Читать «Жизненная драма Платона» онлайн - страница 17

Владимир Соловьев

Можно себе представить, какое действие смертный приговор Сократу произвел на такого его ученика, как Платон, который успел крепко привязаться к чарующей личности учителя и проникнуться высоким духом его речей, но уже по самому возрасту своему (28 лет) был неспособен легко мириться с торжеством зла — и еще каким торжеством! Сладкая привычка к существованию, заставляющая людей ради сохранения жизни забывать и терять ее смысл и истинную причину — то, для чего стоит жить, — propter vitam vitai perdere causas, — такая привычка не могла еще сложиться у Платона. Сила нравственного потрясения выразилась в серьезной болезни, которая помешала ему участвовать в предсмертной беседе учителя с учениками.[4]Затем ему пришлось переселиться в Мэгару и там на печальном досуге решать свое"быть или не быть?".

XVI

Есть повод догадываться, что и Платону являлась мысль о самоубийстве. Во всяком случае основания, по которым он не мог на ней остановиться, совершенно ясны. Сущность Сократова учения, восторженно воспринятого его учеником, состояла, как мы знаем, в том, что независимо ни от каких фактов и положений есть безусловный, по существу добрый, смысл бытия; а признанием этого прямо исключается такой акт отчаяния, как самоубийство, из-за трагической смерти Сократа отказаться от той самой истины, которой Сократ посвятил свою жизнь, — это было бы и логическим противоречием, и психологическою невозможностью. Логически неизбежна была дилемма,: или Сократ действительно был учитель истины, и, значит, должно было его слушаться и не убивать себя вопреки его учению; или он не был провозвестником истины, и тогда его смерть, как бы она ни была печальна, теряла свое особое принципиальное и роковое значение, являлась лишь смертью хорошего и замечательного, но заблудившегося, неправого человека, и здесь не было причины для безвыходного отчаяния; в первом случае самоубийство было бы делом непозволительным, во втором — это был бы поступок без достаточного основания.

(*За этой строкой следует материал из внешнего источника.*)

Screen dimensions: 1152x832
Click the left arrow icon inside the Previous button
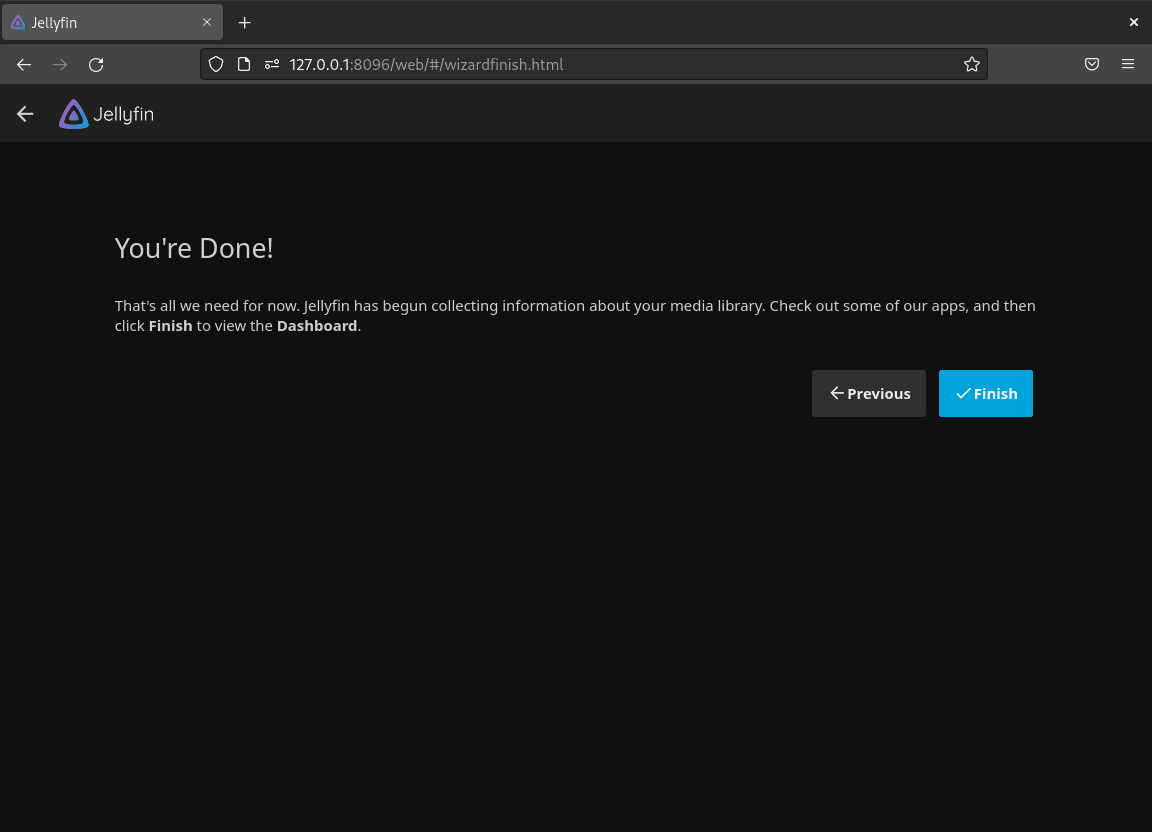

А со стороны психологической и факт смерти учителя, и высота нравственного достоинства, обнаруженная им в обстоятельствах этой смерти, должны были до чрезвычайной степени усилить восторженную и благоговейную любовь Платона к умершему, а это не допускало его ни усомниться в истине учения, ни изменить ей малодушным отчаянием. Если не навсегда, то во всяком случае на первое время влияние Сократа умершего должно было еще сильнее, чем влияние живого, действовать на сознательные решения его ученика.

Еще другая психологическая причина не допустила бы Платона до самоубийства. Поясню ее сравнением. Всякий признает психологически невозможным, чтобы человек, преданный, например, материальным интересам, решился наложить на себя руки вследствие смерти близкого и искренно любимого им лица, когда это лицо, умирая, оставило ему богатое наследство. Ясно, что стремление воспользоваться этим наследством пересилит у такого человека его скорбь о сердечной потере. Платон был человек иного рода, но отношение остается то же. Платон был предан высшим интересам духа, а смерть Сократа кроме великого горя оставляла ему великое духовное наследие, еще умноженное самою этою смертью. Полнота юных умственных сил, напитанных обильным идейным содержанием Сократовой жизни и смерти и поднятых на новую высоту всем напряжением благоговейной и скорбной любви к умершему, требовала положительного творческого выхода и, занимая всю душу Платона, не оставляла в ней тех пустых мест, где гнездятся отчаянные решения. И сам роковой вопрос о жизни и смерти правды своим сверхличным, универсальным значением выводил мысль из тупой и тесной личной тоски, чреватой самоубийством, на простор и свет для плодотворного действия.